I’ll have to admit, when brainstorming a topic for a blog post this early in the season, I was a bit stumped. Then the lightbulb turned on, and I thought, “stumped! That’s it, how relevant!”
So over the last week, a few of us on the Mt. Elbert crew have been pulling out stumps, stump by stump. This probably isn’t a task that many folks think about while hiking these trails, but one that we don’t overlook. The stump removal process is just one of many of the diverse number of tasks going into this first year of construction on the new South Elbert trail that CFI has the pleasure to be implementing.
While in the alpine (above treeline), there are of course no stumps. This is typically where CFI performs most of our work. However, many of Colorado’s 14er trails start well below this in the subalpine or montane forests. In the case of the new South Elbert trail reroute, the lower section gently weaves through a breathtaking aspen grove, then mixed conifer forest, before patiently winding through the krumholtz on its way to the alpine. It’s in this aspen grove that we have been coming across these stumps, a lot of them. Before the stumps, came trees. We felled these trees of course to get our stumps.
We have been fortunate enough to have the help of a grip hoist to assist us in pulling out stumps. While our grip hoist has the capability of pulling 2,000 pounds of weight, this isn’t typically strong enough to pull out most of these stumps by itself. The rhizomatous root systems of aspens connecting each other (an entire aspen grove can share the same root system, meaning an entire grove can be one organism!) allow for a lot of lateral root structure.
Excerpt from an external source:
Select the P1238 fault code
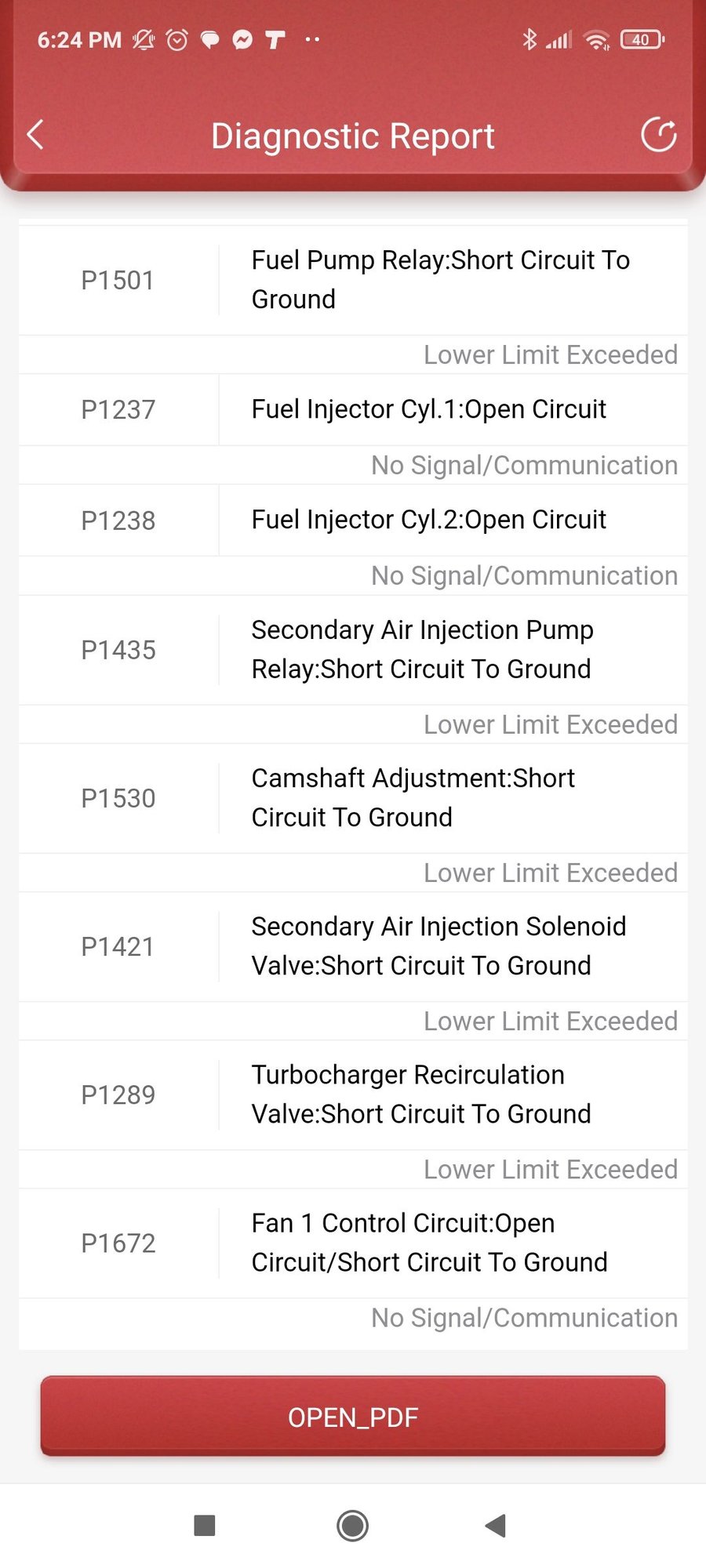The height and width of the screenshot is (1568, 706). 118,520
So before attempting to remove a stump with our grip hoist and rigging equipment, we have to dig out at least part of the stump to chop out some of the immensely strong roots branching outwards (think octopus). This is also to not buckle up more soil than absolutely necessary, our goal is to create as small as a stump hole as possible, thus impacting as little terrain and vegetation as possible. All stump holes are filled in with mineral dirt (harvested nearby from cutting new tread) and all evidence disappears under the new trail.